I ran into something similar on a old two building motel, cant remember how I fixed it though. You could have had a circular hot system at one point on that system, maybe that got tied into the cold, sorry thats all I got.


----------



## Leo G (May 12, 2005)

You have to look at areas that combine the hot and cold. A tempering valve, a shower valve like you mentioned are normal culprits. When something like a washer or an isolation membrane breaks it can let the two waters mingle resulting in a warm water in the cold water situation. 
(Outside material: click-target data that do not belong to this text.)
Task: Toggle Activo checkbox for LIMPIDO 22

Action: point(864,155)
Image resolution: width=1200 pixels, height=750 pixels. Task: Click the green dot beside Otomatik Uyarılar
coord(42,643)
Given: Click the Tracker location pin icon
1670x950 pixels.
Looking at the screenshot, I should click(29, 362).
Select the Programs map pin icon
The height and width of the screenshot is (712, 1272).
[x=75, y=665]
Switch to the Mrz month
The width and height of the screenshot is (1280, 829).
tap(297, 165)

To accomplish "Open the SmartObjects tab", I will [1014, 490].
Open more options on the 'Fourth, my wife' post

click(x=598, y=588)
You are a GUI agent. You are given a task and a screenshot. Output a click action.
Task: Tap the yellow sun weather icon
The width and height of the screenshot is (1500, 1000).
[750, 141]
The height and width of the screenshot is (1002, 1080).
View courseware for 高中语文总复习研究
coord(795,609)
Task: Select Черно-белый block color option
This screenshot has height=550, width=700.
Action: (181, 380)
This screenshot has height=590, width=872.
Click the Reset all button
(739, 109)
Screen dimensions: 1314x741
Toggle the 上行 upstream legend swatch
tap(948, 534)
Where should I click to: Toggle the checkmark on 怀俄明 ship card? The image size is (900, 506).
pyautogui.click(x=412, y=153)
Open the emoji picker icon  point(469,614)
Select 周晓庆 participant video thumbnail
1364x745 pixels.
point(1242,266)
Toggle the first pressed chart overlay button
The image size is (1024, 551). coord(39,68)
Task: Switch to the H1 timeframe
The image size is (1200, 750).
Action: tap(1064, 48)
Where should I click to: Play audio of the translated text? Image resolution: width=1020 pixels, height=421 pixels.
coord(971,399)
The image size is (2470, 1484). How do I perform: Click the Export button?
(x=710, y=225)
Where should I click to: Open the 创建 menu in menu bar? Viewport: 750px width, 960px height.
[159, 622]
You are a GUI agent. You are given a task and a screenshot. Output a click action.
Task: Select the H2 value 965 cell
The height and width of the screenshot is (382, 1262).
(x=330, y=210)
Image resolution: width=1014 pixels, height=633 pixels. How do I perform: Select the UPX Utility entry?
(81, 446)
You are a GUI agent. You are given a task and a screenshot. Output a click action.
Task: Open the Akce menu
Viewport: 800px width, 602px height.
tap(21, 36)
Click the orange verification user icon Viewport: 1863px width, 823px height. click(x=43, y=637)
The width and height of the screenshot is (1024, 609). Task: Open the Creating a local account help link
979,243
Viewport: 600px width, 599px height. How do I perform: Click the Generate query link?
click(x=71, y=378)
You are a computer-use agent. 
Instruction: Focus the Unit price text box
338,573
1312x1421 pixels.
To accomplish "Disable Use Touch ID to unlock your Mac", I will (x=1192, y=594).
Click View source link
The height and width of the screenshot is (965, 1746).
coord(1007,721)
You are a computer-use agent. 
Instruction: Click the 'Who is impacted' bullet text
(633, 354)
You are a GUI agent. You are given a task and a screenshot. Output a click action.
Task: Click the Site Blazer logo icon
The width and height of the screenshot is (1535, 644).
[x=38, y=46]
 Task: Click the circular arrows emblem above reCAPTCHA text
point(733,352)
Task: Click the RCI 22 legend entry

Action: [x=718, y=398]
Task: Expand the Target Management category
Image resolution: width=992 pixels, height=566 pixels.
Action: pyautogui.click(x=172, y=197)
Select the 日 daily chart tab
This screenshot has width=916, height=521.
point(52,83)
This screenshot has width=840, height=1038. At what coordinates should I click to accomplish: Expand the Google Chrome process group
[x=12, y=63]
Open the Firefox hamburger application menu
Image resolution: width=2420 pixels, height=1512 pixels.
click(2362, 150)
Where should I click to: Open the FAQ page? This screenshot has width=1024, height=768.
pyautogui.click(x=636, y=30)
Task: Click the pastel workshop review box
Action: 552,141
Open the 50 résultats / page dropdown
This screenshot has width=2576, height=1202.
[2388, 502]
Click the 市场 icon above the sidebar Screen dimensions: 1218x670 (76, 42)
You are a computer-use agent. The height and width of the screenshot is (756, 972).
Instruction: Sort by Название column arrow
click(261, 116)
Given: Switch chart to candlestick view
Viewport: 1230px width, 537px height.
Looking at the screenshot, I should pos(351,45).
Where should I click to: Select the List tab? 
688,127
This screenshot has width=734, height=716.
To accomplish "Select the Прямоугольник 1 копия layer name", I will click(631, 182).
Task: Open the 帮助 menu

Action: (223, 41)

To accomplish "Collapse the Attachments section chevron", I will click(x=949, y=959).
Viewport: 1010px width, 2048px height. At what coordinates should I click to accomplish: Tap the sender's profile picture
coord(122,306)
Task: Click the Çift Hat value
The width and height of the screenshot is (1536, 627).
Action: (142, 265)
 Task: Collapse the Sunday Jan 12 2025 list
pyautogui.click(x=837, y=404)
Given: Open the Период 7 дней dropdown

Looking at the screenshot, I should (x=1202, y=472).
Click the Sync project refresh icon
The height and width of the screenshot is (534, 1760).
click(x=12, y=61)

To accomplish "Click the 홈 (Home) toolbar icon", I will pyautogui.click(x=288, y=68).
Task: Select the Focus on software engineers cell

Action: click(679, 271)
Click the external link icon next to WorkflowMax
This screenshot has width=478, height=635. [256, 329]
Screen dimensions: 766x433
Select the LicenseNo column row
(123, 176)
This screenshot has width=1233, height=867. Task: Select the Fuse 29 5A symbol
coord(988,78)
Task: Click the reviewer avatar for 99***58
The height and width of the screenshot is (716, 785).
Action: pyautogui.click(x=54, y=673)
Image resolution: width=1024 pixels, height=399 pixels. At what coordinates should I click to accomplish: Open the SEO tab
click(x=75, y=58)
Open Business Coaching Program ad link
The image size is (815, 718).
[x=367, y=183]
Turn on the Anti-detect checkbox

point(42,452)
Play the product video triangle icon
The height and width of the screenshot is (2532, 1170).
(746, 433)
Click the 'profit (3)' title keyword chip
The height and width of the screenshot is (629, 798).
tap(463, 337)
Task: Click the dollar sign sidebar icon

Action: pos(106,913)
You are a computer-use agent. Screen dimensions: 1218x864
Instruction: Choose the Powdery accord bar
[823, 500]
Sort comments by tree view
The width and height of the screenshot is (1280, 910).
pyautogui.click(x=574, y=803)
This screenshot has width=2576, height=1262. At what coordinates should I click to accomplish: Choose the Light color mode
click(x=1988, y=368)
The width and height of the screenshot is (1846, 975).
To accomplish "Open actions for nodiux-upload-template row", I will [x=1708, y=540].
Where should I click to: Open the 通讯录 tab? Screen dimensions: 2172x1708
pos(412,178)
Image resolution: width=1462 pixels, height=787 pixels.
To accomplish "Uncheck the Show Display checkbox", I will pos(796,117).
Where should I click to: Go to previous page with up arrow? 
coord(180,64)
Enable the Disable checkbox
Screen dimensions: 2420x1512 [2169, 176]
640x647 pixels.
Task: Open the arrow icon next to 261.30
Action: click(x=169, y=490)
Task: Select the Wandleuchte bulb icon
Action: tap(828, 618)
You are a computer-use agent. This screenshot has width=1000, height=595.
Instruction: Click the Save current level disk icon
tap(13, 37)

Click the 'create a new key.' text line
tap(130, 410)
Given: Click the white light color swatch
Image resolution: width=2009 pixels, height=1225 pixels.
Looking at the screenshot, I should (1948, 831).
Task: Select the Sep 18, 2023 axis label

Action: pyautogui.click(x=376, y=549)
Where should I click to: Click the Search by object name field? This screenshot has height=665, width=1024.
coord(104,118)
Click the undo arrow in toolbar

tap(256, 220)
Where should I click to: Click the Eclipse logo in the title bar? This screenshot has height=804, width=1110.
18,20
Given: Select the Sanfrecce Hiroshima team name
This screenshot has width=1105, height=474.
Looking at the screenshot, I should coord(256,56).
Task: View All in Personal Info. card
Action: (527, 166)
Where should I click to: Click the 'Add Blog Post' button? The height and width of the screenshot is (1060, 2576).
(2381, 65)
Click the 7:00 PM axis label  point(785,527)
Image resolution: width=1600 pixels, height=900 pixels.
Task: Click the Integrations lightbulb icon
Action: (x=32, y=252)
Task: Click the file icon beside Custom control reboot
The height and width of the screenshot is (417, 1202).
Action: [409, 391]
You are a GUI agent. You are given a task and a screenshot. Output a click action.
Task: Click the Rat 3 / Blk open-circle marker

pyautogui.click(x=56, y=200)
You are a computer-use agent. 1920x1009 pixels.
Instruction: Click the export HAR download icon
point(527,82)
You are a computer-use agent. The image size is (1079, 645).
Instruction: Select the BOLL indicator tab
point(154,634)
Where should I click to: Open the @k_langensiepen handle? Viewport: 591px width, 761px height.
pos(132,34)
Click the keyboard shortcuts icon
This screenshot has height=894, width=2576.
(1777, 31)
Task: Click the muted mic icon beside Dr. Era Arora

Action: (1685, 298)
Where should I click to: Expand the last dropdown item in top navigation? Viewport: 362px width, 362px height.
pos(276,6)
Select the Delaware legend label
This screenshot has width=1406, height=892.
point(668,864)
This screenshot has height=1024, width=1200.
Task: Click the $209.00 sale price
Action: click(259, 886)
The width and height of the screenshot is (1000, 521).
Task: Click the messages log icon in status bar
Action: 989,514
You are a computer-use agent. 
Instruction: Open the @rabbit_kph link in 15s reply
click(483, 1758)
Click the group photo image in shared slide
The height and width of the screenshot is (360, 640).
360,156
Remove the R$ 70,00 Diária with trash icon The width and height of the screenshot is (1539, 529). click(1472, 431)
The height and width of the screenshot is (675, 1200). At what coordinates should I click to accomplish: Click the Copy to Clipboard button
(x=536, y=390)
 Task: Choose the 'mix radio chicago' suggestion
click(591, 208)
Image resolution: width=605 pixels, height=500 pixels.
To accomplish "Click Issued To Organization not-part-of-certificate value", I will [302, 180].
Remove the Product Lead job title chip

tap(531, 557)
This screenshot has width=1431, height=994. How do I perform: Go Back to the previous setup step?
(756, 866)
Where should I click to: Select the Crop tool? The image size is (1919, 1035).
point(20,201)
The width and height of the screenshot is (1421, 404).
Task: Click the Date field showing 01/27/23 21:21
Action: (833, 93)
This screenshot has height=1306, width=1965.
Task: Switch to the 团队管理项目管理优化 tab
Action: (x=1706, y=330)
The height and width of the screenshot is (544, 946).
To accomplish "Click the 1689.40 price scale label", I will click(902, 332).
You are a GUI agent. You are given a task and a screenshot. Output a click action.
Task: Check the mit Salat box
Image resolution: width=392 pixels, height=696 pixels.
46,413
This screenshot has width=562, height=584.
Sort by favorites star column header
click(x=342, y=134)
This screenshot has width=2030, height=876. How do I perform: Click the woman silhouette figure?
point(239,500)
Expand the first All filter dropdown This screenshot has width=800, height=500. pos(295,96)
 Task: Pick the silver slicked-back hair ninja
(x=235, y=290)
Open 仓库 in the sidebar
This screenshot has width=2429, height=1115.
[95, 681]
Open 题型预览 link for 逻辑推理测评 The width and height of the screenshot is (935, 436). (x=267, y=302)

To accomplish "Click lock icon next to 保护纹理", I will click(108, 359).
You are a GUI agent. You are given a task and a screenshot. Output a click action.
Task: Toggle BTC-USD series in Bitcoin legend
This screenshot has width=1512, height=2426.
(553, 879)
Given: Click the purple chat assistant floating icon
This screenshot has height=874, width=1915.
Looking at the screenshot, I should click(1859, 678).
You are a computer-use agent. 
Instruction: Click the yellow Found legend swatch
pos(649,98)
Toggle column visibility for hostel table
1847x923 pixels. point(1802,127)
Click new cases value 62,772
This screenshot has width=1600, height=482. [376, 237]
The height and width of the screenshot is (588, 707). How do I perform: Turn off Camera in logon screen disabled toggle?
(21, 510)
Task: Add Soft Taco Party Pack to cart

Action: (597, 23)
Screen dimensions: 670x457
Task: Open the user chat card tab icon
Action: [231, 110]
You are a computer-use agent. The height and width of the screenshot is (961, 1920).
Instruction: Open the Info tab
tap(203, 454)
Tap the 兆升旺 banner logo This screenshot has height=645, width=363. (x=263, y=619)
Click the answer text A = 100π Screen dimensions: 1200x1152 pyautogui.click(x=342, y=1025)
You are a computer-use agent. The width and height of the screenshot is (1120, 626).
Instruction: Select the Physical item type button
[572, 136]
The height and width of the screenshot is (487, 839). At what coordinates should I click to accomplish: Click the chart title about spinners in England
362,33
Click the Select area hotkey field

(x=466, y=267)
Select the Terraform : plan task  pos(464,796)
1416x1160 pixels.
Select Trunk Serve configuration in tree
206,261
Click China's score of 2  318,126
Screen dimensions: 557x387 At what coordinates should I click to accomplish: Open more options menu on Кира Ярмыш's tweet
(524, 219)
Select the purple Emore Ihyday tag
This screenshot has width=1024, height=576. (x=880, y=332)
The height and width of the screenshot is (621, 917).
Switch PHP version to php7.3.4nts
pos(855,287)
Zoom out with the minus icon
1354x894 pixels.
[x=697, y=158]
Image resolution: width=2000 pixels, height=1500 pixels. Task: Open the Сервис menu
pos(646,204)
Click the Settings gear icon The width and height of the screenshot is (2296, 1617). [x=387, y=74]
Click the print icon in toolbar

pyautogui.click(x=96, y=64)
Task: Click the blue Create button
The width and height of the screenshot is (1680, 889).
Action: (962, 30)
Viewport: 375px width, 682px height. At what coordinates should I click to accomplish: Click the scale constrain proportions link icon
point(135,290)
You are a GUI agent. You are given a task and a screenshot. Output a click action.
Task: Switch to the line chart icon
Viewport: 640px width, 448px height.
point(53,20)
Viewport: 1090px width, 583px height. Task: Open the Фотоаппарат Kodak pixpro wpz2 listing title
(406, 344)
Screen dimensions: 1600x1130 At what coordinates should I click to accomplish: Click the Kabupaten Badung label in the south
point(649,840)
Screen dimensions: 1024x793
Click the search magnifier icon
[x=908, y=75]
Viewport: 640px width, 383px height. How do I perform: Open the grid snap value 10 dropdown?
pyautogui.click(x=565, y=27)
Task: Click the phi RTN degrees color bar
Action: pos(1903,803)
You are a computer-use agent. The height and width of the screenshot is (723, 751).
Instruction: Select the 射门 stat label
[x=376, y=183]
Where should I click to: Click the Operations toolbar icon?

If you have re-plumbed the system it sounds like it would be likely that the shower valve in question is cross contaminating the cold water. Look for tempering valves on the toilets, occasionally they are put there to prevent condensation from forming on the holding tanks for the water closet. Good luck in you hunt.


----------



## BigReds (Feb 27, 2009)

do those washrooms have automatic sensors for faucets? If so they also have a mixing valve which crap out (especially DELTA faucets). When those mixing valves go outta wack, the hole line is effected.


----------



## mrmike (Dec 9, 2008)

You didn't state if this is a recently built house, whether the fixtures were just installed and not used yet ? .............If this is the case, bathroom 2 shower cartridge was probably put back in upside down, after they installed the valve. If they are new the other valves probably just need adjusting of the mixer, which sometimes takes alot of effort to get them just right.


----------



## Ron The Plumber (Oct 10, 2006)

Start replacing the cartridges in the mixing valves, start with the shower, this is very common problem if you have Moen fixtures.


----------



## Eric K (Nov 24, 2005)

Thanks for all the replies. To answer some of the questions all the faucets are newer Jado's, and the plumber had just replaced all the cartrages (sp) in them because they have very minor drips. The master shower was put in approx. 7-8years ago. The house is approx. 80years old. I think I will have the plumber get into the master shower mixing valve first, just going to a pita as there is no replacement marble on site. Let the scavager hunt begin......


----------



## Leo G (May 12, 2005)

Replacing the cartridge shouldn't require any marble removal, just the escutcheon and some screws and a nut.


----------



## Eric K (Nov 24, 2005)

Hopefully, if we can figure out what brand the valve is. No name on trim plate. Hopefully some more investigation will find it. Like I said I am only trying to "prequalify" myself so I have some knowledge on this when I talk to the plumber and to confirm what he suggested (mixing valve) Thanks all! When we find the problem I will post an update.


----------



## Ron The Plumber (Oct 10, 2006)

Just because he said mixing valve, does not mean total replacement of it.


----------



## KillerToiletSpider (May 27, 2007)

Jado valves are relatively easy to repair, the parts cost a fortune though.


----------



## naptown CR (Feb 20, 2009)

This will happen a lot when remodeling and the plumber has set the new shower valve and caped off at the head and the valve is left on. It will allow water to mix across the hot and cold. If you have just put in a new valve and have it capped off at the shower head to leak test try turning off the stops if ti has them or removing the cap and making sure the valve is off.


----------



## The Coastal Craftsman (Jun 29, 2009)

Yep as some have said your normal culprits are mixing valves that are letting by. Just try and isolate all but one at a time and try and track back to where the faulty setup is. Also have you tested to make sure you have balanced hot and cold supply pressures. Are you on a pressurized system or a gravity system? This can also cause back pressure and push hot/cold back into the other feed.


----------